“The only means of strengthening one’s intellect is to make up one’s mind about nothing, to let the mind be a thoroughfare for all thoughts.” John Keats
To say the least, it’s been a challenging time for us all. As recently as three years ago, we could not have imagined wearing masks in rehearsals or being required to be vaccinated for anything or even hoarding toilet paper. Now those issues are part of our daily lives. How things have changed!
Most of us have had to change with the times, especially if we want to remain in our positions. Except for Doug*, who has not changed because he refuses to. He contacted me to support his views but was very disappointed with my response.
Last spring, Doug “retired” a few years earlier than planned from his community college choral job. And tells me he’s happy he left when he did because he was tired of following the mask regulations at his institution. He feels his choral program suffered because of those restrictions and he was tired of making allowances for the Pandemic. Aren’t we all, Doug. He did follow all the vaccination mandates and feels that’s enough if everyone else follows through with their own vaccinations.
He wanted my approval for being so “exacting in the choral rehearsal” that he does not want the sound muffled by masks of any kind, singing or otherwise. Doug hates having his standards, his very high standards I am told, being lowered by anyone, including his college’s administration.
After “enduring” rehearsals and concerts on Zoom for months, he was furious to learn there would be mask mandates when his college went back to on-campus in-person classes in the fall of 2021. He tried to convince the Music Department chair to allow his choruses to sing without masks. He tried bargaining for masked rehearsals but mask free concerts. He changed tactics and suggested mask free rehearsals but masked concerts. The Music Department Chair stood her ground because this was not just a music department policy or anything she could change, but a campus-wide policy. It could not change, no matter how much Doug tried to convince her.
During an absolutely miserable fall semester, for Doug and everyone he worked with, he put in for early retirement (getting 95% of his pension, so not terrible for him). He “retired” with the caveat he would be willing to continue for two more years if mask mandates were dropped for his choruses. The college president asked him out to lunch after receiving his retirement letter and explained in detail why they wouldn’t be able to allow only his choruses to go unmasked, while the rest of the college was masked. Doug dug in his heels and told him he would no longer be forced to lower his standards and would be retiring after the spring semester. And he did.
I wish I could tell you Doug saw the errors of his ways, but he did not. It was not so much a matter of masks, per say, but of his perception he was being forced to lower his standards. No amount of “everyone else has had to mask as well” or “we’re in this together so we should be smart with the science” and “if choral music is to endure through the pandemic, we need to make adjustments during these difficult times” type back and forth with him could change his mind. He was very stubborn about the whole thing, so we left it at that; he has a right to his own standards and beliefs.

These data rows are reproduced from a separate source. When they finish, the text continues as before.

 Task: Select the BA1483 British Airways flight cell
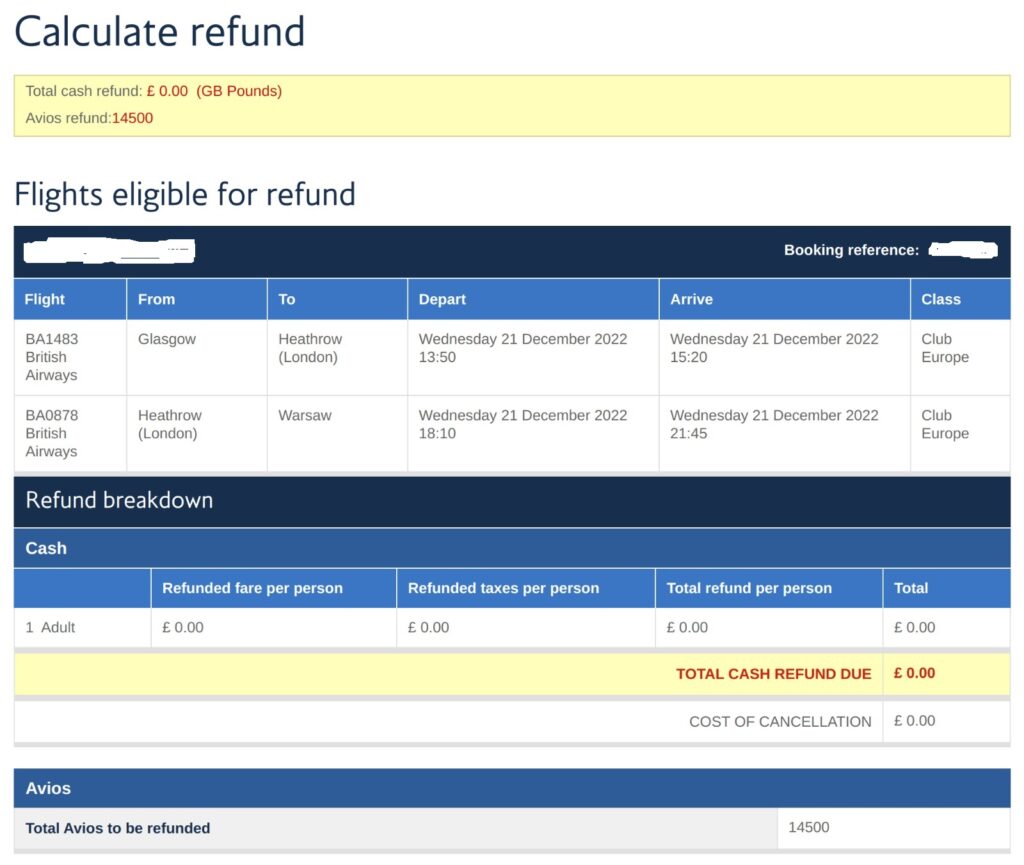point(70,357)
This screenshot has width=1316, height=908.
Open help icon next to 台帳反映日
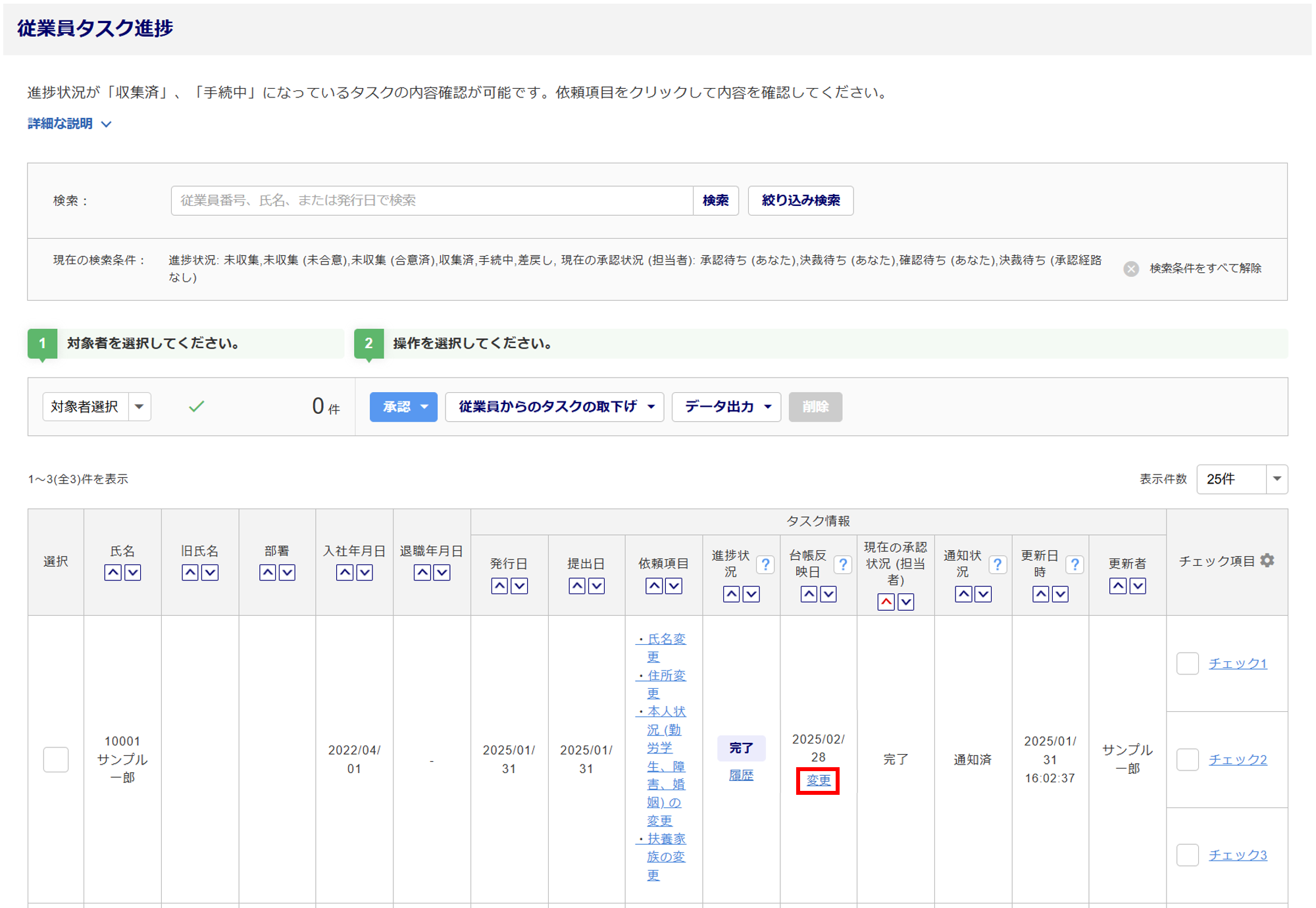pyautogui.click(x=842, y=565)
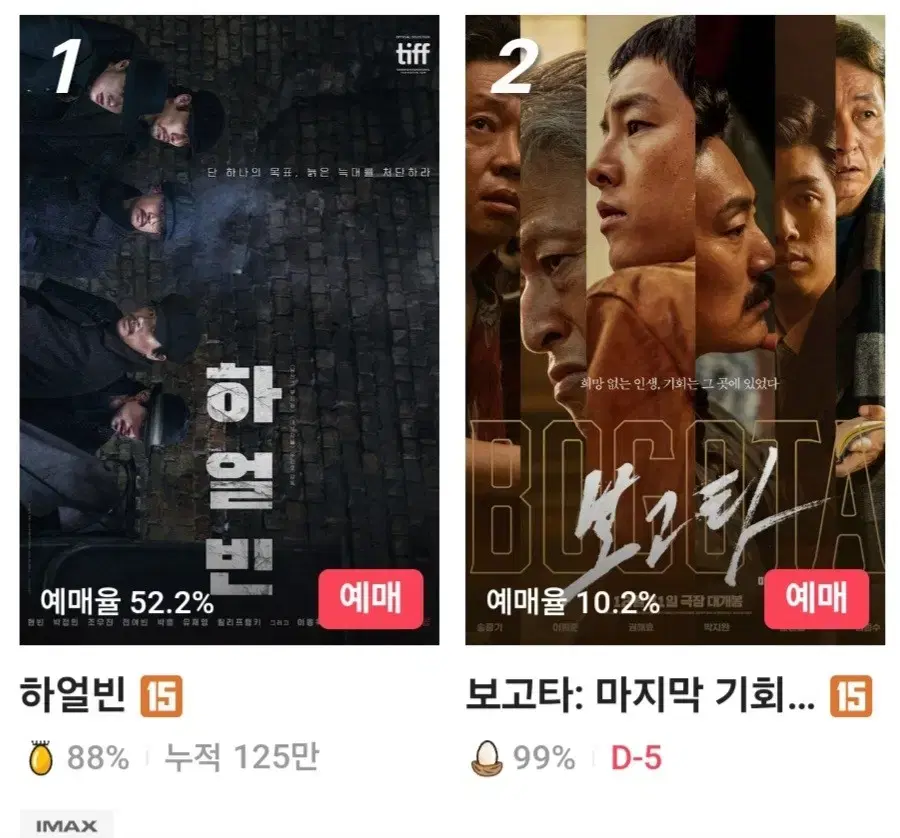This screenshot has height=838, width=900.
Task: Click the tiff logo on 하얼빈 poster
Action: tap(413, 55)
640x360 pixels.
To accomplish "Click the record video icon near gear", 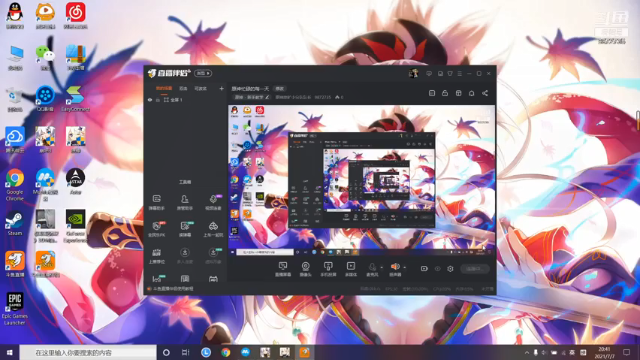I will (x=424, y=269).
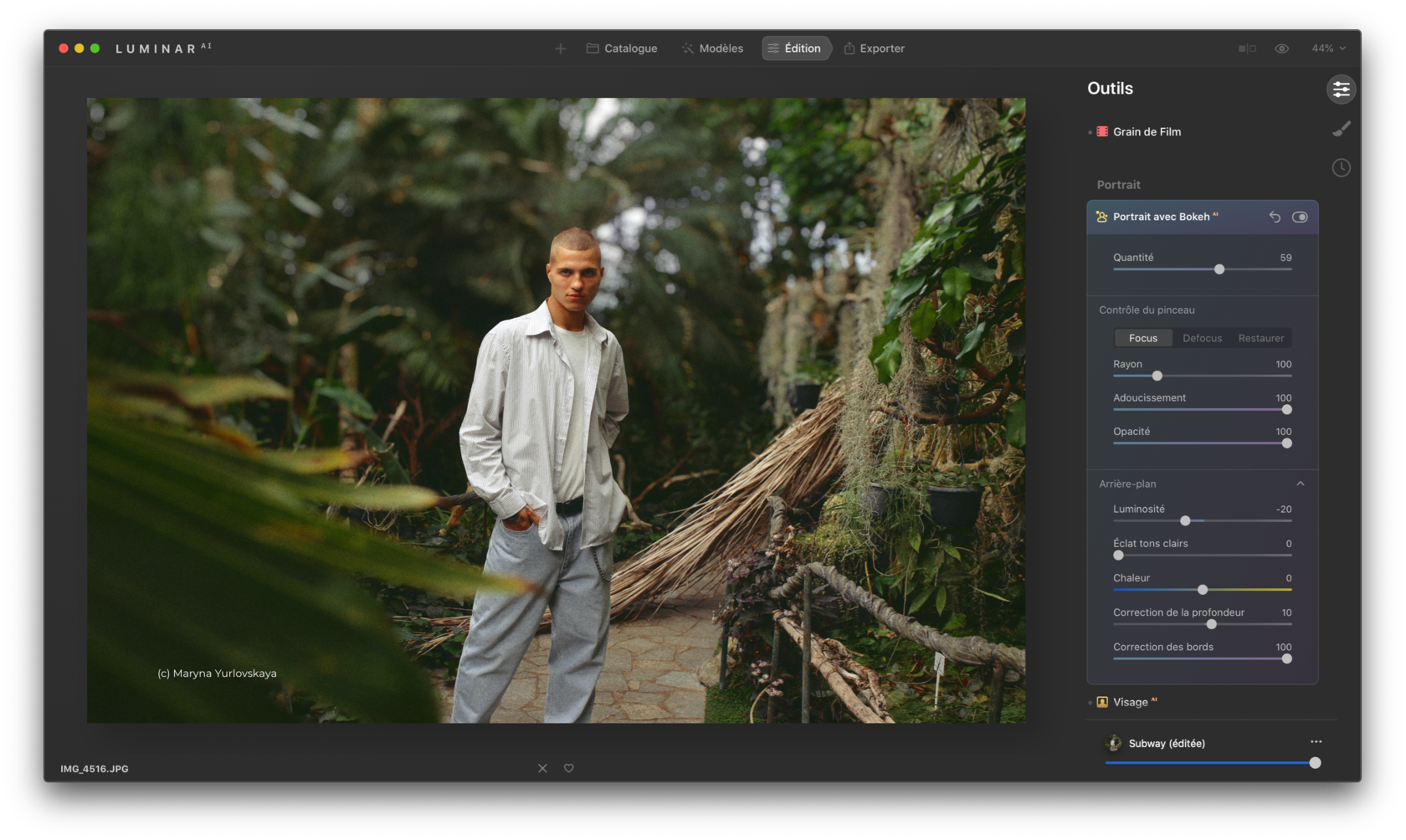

We ALL have had to change because of the Pandemic. I don’t see masking as lowering standards but as changing standards because we HAVE HAD TO. Before the Pandemic, we’d change because of our own life experiences, becoming stricter or more lenient or different in other ways, when it made sense. We evolved as musicians and as people but very few of us have stayed the same. We shouldn’t stay the same because that means we are stagnant. And that’s not healthy.